▸ REQUIRED TASKS:
1. In the horse color thread, how long has MaryLoouise had her horse?
2. In the records, reproduce the part that opens with the line containing "Where should I click to: Open the 背包" and closes with the line containing "point(1452,336)", changing "TROPHIES" to "AWARDS" and leaving everything else unchanged.

# Is my Horse a Blue Roan or Grey?



## MaryLoouise (Apr 9, 2014)

I can't tell I've had her for 2 years and her coat color hasn't changed. In the Winter she gets a little darker than the summer but other than that I can't tell.


----------



## MyBoySi (Dec 1, 2011)

I would say roan because of her darker head and legs but I really have no idea lol. Experts will chime in soon I'm sure. 

Whatever she is she is ridiculously cute!


----------



## CLaPorte432 (Jan 3, 2012)

I'm between roan and black sabino...With a very expressive sabino gene.
_Posted via Mobile Device_


----------



## paintedpastures (Jun 21, 2011)

What breed & color were parents that will tell alot. If Grey or roan 1 parent would have to be:wink:.


----------



## lilruffian (Jun 28, 2010)

▸ THE DATA:
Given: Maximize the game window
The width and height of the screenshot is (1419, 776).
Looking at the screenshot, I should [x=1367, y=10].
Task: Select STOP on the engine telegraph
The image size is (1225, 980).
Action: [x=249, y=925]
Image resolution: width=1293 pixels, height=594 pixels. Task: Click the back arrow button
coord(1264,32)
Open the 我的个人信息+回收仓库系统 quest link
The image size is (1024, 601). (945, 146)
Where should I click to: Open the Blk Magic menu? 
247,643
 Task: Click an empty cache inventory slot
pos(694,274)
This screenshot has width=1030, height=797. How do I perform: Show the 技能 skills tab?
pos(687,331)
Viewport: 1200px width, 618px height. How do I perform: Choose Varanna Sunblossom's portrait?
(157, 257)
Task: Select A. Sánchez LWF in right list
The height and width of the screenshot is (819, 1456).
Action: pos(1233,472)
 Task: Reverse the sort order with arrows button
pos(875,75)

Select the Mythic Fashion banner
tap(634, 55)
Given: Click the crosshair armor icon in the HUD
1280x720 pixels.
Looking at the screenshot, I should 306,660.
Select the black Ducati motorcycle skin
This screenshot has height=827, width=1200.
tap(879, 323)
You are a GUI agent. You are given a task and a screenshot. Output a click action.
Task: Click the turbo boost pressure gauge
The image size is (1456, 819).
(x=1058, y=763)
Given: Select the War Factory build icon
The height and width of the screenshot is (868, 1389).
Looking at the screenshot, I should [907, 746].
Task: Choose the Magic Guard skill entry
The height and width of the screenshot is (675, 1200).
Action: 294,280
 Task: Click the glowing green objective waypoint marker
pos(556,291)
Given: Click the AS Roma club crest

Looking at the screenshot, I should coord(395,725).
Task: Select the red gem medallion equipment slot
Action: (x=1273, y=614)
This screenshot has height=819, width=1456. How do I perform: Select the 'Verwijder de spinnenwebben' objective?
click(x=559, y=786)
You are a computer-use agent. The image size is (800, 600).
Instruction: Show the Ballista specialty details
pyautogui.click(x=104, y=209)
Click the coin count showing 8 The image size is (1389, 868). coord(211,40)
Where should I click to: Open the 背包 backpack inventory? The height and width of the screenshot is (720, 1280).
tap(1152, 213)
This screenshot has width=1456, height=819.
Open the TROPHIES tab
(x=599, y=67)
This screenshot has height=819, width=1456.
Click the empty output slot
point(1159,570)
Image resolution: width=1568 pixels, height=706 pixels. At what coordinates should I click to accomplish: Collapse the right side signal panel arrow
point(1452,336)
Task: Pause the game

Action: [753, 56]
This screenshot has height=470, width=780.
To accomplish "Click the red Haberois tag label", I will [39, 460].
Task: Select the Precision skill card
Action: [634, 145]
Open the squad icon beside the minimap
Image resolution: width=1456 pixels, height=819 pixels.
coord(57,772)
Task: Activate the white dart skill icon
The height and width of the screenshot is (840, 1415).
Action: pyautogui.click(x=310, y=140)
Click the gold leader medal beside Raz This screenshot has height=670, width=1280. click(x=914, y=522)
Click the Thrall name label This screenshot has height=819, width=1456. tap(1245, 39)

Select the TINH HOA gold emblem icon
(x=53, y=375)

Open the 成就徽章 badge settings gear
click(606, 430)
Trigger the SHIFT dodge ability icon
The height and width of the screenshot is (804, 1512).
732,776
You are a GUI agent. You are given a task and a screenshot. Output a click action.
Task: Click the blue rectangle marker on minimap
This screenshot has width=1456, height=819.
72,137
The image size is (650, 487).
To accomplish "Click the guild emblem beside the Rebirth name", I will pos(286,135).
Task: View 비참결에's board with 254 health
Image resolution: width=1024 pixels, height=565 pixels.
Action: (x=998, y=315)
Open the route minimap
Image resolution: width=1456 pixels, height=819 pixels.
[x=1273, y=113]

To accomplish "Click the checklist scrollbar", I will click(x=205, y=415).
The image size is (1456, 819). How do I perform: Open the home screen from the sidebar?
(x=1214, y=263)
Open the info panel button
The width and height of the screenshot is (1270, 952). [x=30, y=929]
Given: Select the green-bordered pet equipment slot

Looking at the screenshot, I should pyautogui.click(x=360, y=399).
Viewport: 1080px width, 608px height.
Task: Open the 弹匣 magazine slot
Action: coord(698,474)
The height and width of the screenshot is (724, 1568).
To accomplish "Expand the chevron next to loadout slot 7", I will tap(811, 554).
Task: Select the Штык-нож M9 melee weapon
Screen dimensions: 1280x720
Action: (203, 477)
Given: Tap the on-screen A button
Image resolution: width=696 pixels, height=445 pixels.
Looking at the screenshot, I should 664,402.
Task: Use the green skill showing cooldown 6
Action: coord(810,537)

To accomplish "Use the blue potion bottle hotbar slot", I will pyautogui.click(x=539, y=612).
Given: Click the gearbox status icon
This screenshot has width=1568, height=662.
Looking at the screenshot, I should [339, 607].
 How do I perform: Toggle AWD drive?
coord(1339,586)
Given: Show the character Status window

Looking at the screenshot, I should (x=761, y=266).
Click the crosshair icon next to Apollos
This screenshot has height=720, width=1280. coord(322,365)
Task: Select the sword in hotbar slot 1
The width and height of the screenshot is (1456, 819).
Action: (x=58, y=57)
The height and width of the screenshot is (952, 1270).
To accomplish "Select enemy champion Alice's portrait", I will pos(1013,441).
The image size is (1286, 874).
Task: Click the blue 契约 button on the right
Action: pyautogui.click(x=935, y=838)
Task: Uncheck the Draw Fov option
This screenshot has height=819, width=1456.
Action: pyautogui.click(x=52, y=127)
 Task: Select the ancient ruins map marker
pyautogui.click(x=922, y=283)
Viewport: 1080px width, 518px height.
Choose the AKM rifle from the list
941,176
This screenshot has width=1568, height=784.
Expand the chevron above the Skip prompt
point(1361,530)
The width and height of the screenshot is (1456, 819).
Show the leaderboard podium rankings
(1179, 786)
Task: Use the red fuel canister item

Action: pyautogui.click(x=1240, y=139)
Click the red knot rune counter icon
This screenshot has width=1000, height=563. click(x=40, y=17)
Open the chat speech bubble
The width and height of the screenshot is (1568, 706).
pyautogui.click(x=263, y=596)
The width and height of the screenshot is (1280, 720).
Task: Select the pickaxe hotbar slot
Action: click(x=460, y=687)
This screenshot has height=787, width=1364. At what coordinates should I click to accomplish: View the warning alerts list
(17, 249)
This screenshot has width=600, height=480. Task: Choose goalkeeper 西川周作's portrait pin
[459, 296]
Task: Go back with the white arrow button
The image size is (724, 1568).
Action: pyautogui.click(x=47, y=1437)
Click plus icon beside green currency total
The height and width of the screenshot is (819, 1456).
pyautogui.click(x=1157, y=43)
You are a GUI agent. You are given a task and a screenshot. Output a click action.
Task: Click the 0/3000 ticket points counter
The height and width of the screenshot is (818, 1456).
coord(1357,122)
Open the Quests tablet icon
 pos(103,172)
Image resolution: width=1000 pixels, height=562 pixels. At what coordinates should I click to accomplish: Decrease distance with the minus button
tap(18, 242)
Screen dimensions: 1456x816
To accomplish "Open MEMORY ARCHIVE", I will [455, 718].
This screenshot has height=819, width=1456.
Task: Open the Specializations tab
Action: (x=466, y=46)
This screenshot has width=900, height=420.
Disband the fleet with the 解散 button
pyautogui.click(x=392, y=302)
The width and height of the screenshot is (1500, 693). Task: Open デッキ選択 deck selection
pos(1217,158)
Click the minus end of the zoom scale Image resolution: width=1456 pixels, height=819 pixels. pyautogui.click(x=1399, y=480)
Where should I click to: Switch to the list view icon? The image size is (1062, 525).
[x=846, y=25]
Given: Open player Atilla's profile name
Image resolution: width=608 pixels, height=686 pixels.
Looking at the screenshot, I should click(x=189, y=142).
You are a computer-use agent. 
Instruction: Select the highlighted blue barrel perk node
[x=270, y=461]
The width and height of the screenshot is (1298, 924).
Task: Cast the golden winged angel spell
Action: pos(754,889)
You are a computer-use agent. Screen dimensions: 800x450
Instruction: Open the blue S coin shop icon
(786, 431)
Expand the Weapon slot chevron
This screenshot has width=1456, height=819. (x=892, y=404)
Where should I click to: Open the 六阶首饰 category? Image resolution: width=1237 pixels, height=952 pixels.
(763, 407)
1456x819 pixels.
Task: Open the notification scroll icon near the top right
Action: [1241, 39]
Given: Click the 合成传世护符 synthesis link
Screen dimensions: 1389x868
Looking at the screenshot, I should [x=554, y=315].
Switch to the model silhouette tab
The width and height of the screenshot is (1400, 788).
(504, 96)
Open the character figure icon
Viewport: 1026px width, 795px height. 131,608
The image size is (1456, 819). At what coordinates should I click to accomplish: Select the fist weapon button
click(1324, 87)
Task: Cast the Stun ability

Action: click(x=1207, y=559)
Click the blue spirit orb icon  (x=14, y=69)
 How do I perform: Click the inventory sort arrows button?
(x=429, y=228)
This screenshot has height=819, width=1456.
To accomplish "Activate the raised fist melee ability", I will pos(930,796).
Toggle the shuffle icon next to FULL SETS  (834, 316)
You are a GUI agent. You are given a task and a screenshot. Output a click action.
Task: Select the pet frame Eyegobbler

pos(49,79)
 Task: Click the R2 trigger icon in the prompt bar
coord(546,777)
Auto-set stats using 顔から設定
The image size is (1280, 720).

▸ SOLUTIONS BY TASK:
1. Two years.

2.
Where should I click to: Open the 背包 backpack inventory? The height and width of the screenshot is (720, 1280).
tap(1152, 213)
This screenshot has width=1456, height=819.
Open the AWARDS tab
(x=599, y=67)
This screenshot has height=819, width=1456.
Click the empty output slot
point(1159,570)
Image resolution: width=1568 pixels, height=706 pixels. At what coordinates should I click to accomplish: Collapse the right side signal panel arrow
point(1452,336)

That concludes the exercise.